Partner: “We weren’t alone. Surely, you remember Black Thursday of that month — 800 biglaw attorneys and staff fired in a single day; over 1100 attorneys for the week.”
Q: “In March 2009, you said good-bye to 125 people — 63 attorneys and other time keepers and 62 adminsitrative staff?”
Partner: “With markets crashing, the firm couldn’t keep unproductive people on the payroll.”
Q: “And firms like yours couldn’t let their billable hours drop below 2,000 a year, could they?”
Partner: “I don’t agree with that.”
Q: “Your firm’s responses for the NALP Directory said its minimum billable hours expectation for associates in 2008 was 1,950 in Philadelphia and 2,000 in New York, right?”
Partner: “So what? That’s not unique. Our press release explained that we’ve tried to match our resources with our projected needs.”
Q: “That press release came in July 2009, when your firm reportedly terminated another 25 associates along with staff and paralegal positions, right?”

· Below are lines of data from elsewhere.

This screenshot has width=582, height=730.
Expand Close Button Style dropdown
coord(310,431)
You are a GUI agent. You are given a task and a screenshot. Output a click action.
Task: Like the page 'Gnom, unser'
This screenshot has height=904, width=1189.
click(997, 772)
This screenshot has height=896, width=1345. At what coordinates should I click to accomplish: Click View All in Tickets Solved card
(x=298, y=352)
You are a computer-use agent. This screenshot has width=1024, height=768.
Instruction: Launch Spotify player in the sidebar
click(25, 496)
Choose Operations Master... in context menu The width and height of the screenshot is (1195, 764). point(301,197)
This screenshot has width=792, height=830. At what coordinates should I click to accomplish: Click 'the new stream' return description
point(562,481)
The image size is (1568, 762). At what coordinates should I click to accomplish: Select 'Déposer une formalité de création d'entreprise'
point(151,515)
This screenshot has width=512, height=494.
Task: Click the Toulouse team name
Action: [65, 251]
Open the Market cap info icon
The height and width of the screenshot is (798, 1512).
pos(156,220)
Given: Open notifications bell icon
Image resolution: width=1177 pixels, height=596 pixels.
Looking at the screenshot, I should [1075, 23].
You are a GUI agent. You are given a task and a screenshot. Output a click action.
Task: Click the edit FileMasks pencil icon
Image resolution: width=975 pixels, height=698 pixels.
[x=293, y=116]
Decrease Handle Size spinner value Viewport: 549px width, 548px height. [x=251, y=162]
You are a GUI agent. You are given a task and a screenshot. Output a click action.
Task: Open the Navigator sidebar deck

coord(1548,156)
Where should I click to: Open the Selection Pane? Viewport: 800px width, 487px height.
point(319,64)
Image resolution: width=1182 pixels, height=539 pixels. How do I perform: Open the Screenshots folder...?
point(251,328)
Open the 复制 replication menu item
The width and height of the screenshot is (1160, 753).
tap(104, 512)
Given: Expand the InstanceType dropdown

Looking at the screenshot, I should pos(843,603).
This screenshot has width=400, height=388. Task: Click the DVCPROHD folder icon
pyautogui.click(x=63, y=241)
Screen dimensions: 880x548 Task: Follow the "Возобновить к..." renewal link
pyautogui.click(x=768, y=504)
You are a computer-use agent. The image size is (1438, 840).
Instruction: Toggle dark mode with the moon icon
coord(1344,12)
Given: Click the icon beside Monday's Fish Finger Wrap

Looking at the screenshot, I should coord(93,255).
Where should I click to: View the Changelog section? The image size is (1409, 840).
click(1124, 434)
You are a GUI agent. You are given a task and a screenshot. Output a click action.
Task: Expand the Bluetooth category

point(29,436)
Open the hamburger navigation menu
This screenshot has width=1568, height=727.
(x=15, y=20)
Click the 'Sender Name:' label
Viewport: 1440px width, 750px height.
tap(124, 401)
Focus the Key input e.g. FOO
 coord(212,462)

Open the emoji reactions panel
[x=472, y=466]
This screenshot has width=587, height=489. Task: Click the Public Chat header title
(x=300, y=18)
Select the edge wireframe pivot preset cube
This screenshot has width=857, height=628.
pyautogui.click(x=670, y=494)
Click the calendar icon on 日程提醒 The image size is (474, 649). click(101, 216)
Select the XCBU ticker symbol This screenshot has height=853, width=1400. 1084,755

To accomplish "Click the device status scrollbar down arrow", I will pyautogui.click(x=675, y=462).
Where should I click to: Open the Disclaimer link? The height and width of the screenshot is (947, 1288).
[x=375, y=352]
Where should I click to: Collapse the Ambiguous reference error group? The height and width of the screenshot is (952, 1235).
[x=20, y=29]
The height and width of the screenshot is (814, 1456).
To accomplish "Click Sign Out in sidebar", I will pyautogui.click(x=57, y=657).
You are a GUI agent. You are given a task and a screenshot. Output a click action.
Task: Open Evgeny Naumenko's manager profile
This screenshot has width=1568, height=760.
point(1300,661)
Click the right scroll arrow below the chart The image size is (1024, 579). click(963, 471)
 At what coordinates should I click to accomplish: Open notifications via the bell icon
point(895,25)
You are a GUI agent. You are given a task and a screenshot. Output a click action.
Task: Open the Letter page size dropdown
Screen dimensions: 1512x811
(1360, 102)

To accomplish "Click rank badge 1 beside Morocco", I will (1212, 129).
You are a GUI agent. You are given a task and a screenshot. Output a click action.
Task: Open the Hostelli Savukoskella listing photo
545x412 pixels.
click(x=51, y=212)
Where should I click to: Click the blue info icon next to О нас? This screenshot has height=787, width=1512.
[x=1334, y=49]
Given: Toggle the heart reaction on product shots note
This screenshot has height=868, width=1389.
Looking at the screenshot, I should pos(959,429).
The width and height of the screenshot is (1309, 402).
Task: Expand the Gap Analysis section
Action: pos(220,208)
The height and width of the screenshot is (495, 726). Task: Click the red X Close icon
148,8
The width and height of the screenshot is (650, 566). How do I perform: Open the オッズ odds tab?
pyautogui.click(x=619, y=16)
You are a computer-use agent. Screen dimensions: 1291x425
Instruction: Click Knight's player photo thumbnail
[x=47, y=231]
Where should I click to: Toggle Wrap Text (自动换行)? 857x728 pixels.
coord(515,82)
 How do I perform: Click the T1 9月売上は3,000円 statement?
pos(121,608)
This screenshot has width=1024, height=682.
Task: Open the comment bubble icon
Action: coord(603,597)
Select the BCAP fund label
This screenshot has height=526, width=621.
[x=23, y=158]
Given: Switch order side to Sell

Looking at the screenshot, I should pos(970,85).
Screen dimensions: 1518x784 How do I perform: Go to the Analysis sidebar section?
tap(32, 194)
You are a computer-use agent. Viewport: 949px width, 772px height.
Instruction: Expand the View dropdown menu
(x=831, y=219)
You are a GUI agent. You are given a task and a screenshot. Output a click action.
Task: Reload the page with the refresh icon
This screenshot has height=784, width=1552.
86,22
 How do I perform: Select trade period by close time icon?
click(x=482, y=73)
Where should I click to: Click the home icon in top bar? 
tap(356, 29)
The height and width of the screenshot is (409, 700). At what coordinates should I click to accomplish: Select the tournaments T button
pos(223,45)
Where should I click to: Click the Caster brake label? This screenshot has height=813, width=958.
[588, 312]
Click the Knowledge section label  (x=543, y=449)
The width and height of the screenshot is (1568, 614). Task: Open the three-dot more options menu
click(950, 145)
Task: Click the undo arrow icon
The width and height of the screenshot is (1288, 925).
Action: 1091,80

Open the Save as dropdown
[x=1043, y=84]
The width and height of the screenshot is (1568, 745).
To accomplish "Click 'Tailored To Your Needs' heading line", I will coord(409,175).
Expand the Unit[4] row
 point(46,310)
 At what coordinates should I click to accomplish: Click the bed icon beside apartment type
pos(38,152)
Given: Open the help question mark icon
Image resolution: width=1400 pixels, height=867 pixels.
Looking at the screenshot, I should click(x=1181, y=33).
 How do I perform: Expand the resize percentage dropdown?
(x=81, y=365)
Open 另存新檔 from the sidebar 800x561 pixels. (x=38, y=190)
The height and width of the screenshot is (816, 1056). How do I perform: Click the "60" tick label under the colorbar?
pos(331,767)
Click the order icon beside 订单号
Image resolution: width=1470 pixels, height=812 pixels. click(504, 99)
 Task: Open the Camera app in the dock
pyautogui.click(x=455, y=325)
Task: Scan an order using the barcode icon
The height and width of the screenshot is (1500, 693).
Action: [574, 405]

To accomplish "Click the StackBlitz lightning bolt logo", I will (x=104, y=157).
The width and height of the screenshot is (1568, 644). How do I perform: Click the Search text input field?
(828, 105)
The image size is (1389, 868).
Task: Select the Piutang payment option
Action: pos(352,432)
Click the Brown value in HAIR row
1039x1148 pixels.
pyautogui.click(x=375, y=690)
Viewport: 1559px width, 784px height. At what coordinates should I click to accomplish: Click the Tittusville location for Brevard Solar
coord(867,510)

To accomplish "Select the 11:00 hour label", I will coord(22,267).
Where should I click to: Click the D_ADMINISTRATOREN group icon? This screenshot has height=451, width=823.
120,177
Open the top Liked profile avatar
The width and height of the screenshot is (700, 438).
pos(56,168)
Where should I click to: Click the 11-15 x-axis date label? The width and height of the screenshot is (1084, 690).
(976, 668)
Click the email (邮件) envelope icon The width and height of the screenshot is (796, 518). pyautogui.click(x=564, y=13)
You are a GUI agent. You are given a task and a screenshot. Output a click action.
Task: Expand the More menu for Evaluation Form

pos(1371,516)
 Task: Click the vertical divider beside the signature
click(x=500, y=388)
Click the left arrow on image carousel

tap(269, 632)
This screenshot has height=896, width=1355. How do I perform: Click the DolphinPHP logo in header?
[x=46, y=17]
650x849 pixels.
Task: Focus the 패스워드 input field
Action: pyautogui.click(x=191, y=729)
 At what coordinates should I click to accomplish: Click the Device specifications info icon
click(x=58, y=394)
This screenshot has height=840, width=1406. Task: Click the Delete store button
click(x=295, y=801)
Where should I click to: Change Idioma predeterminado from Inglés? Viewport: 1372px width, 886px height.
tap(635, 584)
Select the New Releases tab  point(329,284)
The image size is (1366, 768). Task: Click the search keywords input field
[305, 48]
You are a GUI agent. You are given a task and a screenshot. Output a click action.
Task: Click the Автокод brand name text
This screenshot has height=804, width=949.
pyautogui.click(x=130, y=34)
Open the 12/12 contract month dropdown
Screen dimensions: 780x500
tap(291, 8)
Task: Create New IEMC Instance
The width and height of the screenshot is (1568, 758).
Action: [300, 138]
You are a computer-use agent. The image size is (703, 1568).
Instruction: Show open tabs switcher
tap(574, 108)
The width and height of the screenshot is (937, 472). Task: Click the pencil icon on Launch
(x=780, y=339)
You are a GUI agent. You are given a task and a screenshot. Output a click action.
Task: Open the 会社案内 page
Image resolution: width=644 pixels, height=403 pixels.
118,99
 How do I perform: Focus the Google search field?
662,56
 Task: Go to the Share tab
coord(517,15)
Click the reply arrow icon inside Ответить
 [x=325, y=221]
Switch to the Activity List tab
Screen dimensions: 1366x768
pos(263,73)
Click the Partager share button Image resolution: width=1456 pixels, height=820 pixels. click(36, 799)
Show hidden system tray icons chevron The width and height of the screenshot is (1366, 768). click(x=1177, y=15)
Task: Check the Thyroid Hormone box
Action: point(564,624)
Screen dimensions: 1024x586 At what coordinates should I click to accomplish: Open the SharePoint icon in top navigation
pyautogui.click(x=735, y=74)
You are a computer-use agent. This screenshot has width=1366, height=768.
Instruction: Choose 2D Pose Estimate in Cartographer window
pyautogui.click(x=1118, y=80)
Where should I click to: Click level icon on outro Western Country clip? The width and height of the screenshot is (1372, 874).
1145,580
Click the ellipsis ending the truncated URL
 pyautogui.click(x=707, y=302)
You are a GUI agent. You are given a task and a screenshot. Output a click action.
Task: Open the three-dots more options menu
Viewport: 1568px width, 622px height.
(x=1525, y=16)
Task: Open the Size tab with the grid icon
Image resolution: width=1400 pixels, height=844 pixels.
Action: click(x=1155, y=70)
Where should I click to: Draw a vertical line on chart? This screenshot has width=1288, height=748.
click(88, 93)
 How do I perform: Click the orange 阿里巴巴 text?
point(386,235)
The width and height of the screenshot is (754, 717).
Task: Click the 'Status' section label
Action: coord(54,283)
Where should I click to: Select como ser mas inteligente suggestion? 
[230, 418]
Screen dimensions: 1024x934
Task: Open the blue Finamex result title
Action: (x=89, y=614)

Partner: “You’re citing Law.com and Above The Law.”
Q: “And you’ve been shrinking your summer associate programs — in your Philadelphia headquarters, for example, from 37 in 2008 to 23 in 2009 to 13 in 2010, according to your NALP report?”
Partner: “If you say so.”
Q: “And in New York from 25 in 2009 to 12 this year?”
Partner: “Whatever the report says.”
Q: “Did your firm ever worry that it might be throwing its furniture into the fireplace in an effort to keep the house warm?”
Partner: “We’re keeping the best people. I’m not concerned.”
Q: “And you’re trying to keep the billable time of those survivors above 2,000 hours annually, aren’t you?
Partner: “That’s your characterization and conclusion, not mine.”
Q: “When you joined the firm in the early 1970’s, there’s wasn’t as much discussion about billable hours, which for most big firms in those days averaged around 1,700 a year, right?”
Partner: “It was a less important metric then. Times have changed.”
Q: “And another metric — leverage — now dictates that associates work eight years at your firm before receiving even non-equity partner consideration, right?”
Partner: “That’s what our NALP submission states.”
Q: “And the only thing your NALP submission says about the prospects for advancement to equity partnership thereafter is ‘CBC’ — case-by-case, right?”
Partner: “I don’t think we’re unusual in that respect. There are exceptions, but the pyramid is the prevailing large firm business model today. It endures because it works.”